The Cradle Will Fall
The Cradle Will Fall, a medical thriller inspired by the first test-tube baby, occurs over a week and features the recently widowed Katie DeMaio, an ambitious young prosecutor pathologically fearful of hospitals. When Kate is admitted to Westlake Hospital after a minor driving accident, she sees out her hospital window, amid snow and sleet, a familiar figure hiding a woman’s body in his car. When she discovers the next day that the woman’s death has been declared a suicide, Kate does not believe it, knowing that the dead woman had desperately wanted a child and was six months pregnant. She begins an investigation into the illegal activities of fertility specialists, including insertion of embryos into the wombs of sterile women.
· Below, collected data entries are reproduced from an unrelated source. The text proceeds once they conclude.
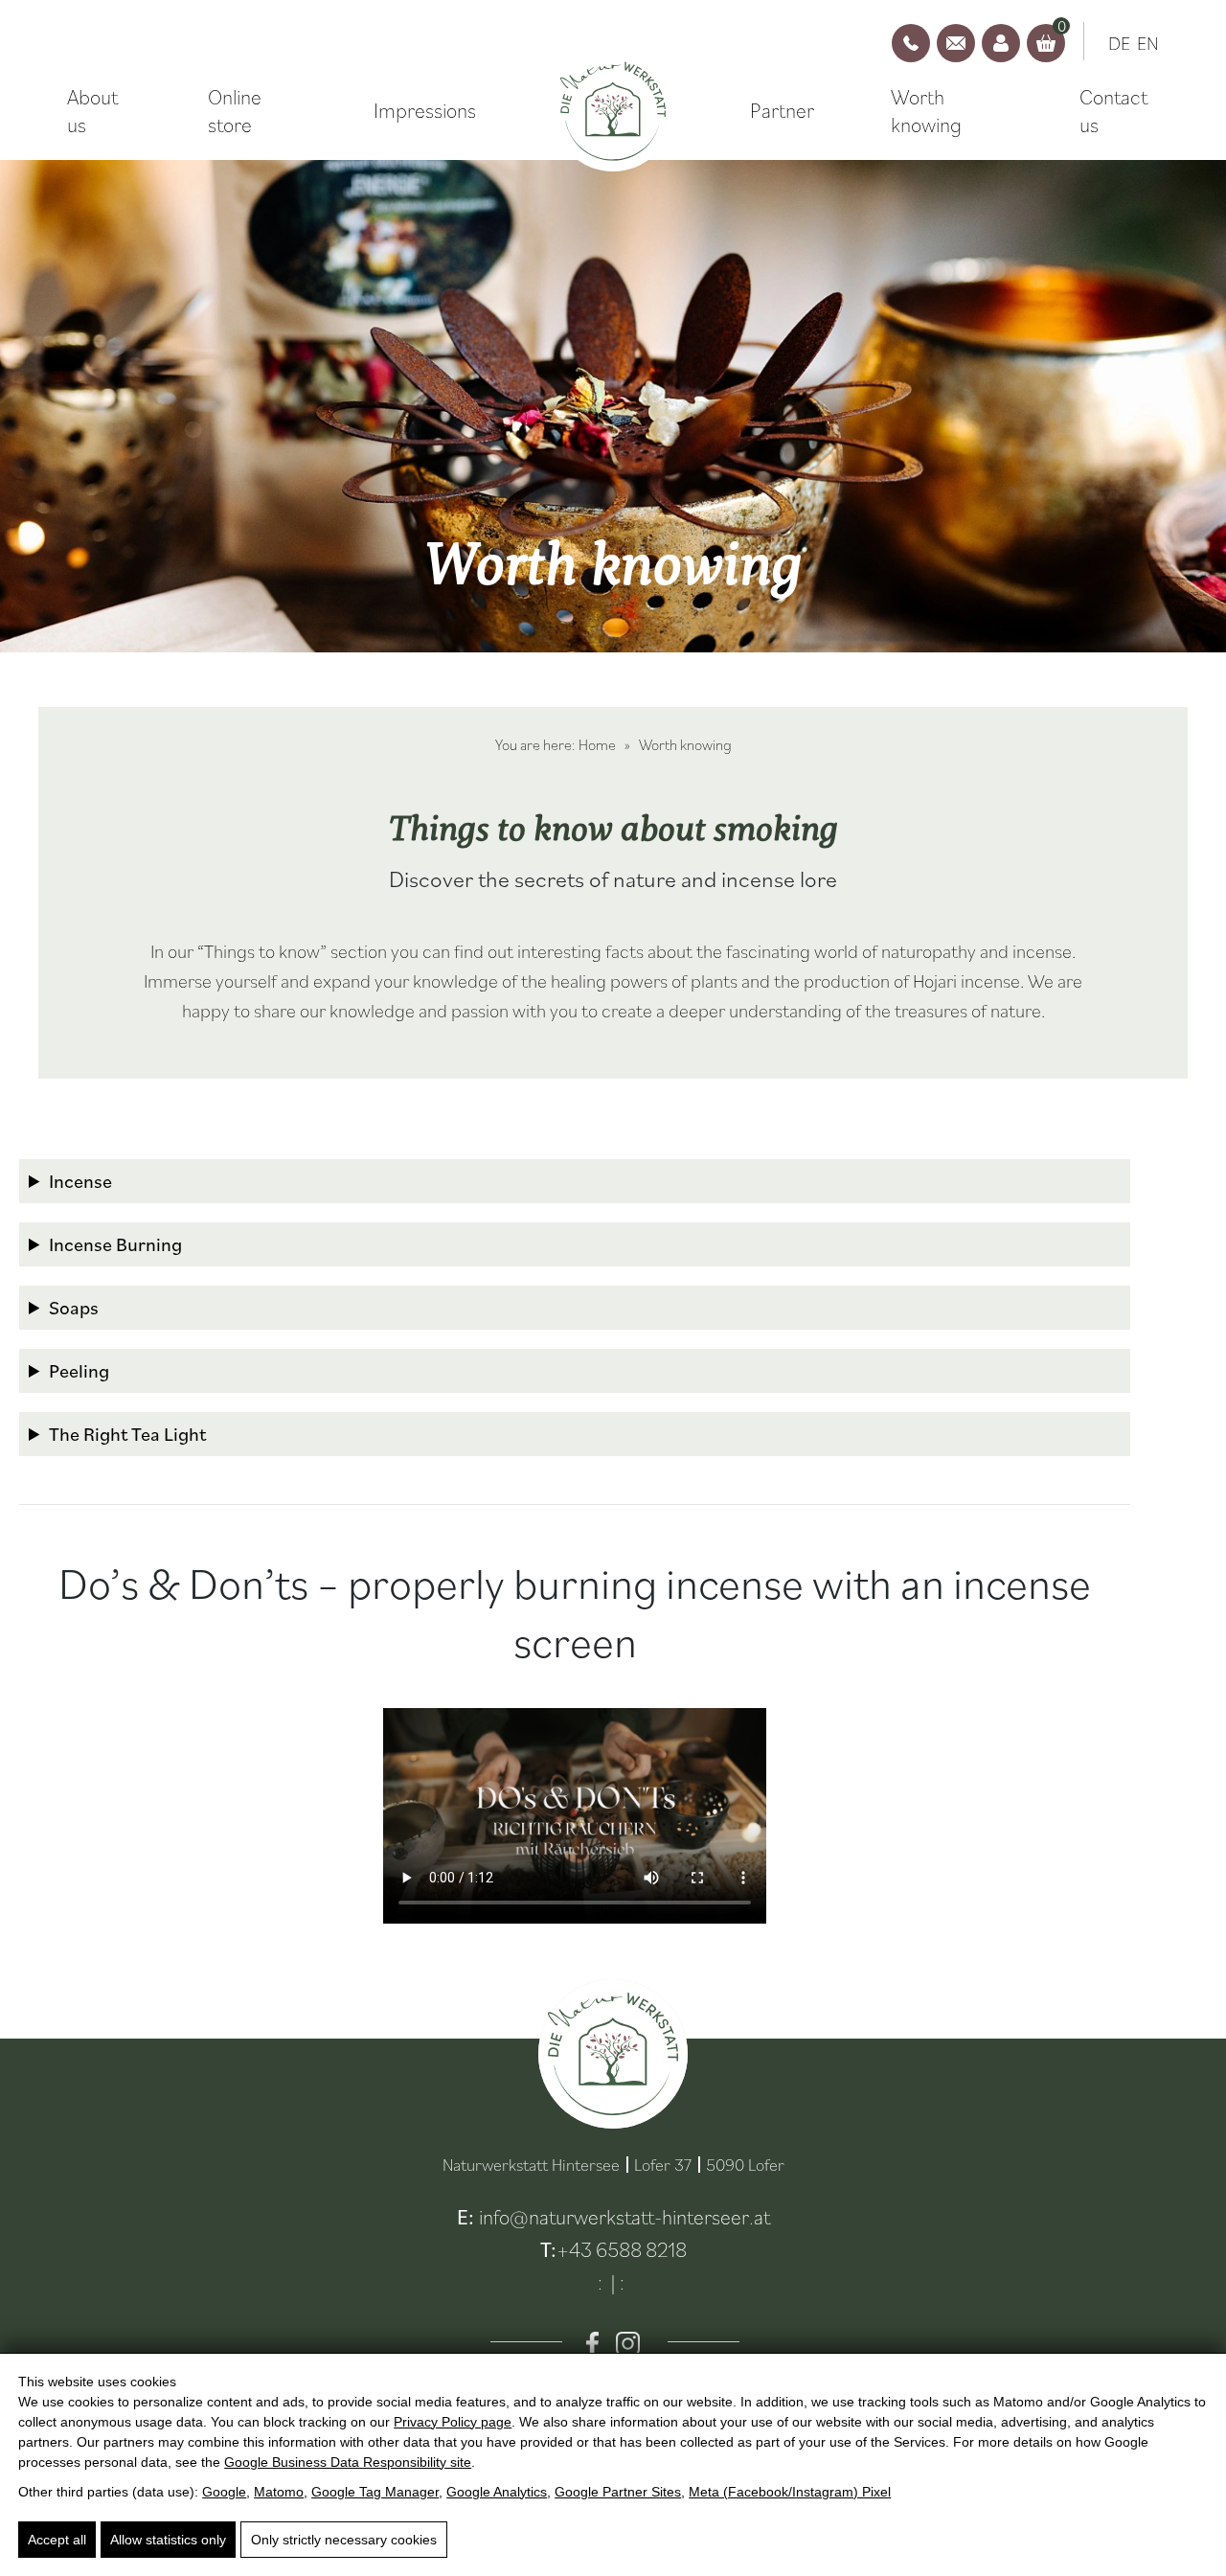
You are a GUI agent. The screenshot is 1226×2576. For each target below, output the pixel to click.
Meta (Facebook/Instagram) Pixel (790, 2491)
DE (1119, 43)
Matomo (279, 2491)
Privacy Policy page (452, 2421)
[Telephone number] (911, 43)
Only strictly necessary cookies (344, 2539)
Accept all (57, 2539)
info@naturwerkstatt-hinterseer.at (624, 2216)
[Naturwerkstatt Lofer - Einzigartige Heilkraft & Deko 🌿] (613, 111)
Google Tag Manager (375, 2491)
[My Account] (1001, 43)
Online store (234, 110)
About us (92, 110)
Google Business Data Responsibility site (347, 2462)
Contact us (1113, 110)
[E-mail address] (956, 43)
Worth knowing (926, 110)
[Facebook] (592, 2344)
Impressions (425, 110)
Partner (782, 110)
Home (597, 744)
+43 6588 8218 (621, 2249)
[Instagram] (628, 2344)
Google (224, 2491)
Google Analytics (496, 2491)
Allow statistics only (168, 2539)
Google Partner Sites (618, 2491)
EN (1148, 43)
The most terrifying event in the novel is when the heroine must undergo surgery in the very hospital where the doctors she is investigating practice.
A Cry in the Night
A Cry in the Night (1982) is a gothic tale set on a remote Minnesota farm and inspired by Daphne Du Maurier’s Rebecca (1938), Robert Bloch’s Psycho (1959), and Clark’s second marriage. This story depends on the gullibility of Jenny MacParland, a divorced mother of two girls, making ends meet in a fashionable Manhattan art gallery. A Minnesota painter, whose portrait of a beautiful woman seems hauntingly familiar, sweeps Jenny off her feet. Her innocent assumption of this Prince Charming’s goodness and her desire to please prove dangerous to her personal safety. She finds herself trapped in a horrifying world: An exquisite mansion becomes a prison, her life and those of her children are threatened, and the secrets of her husband’s first wife reveal his own dark reality.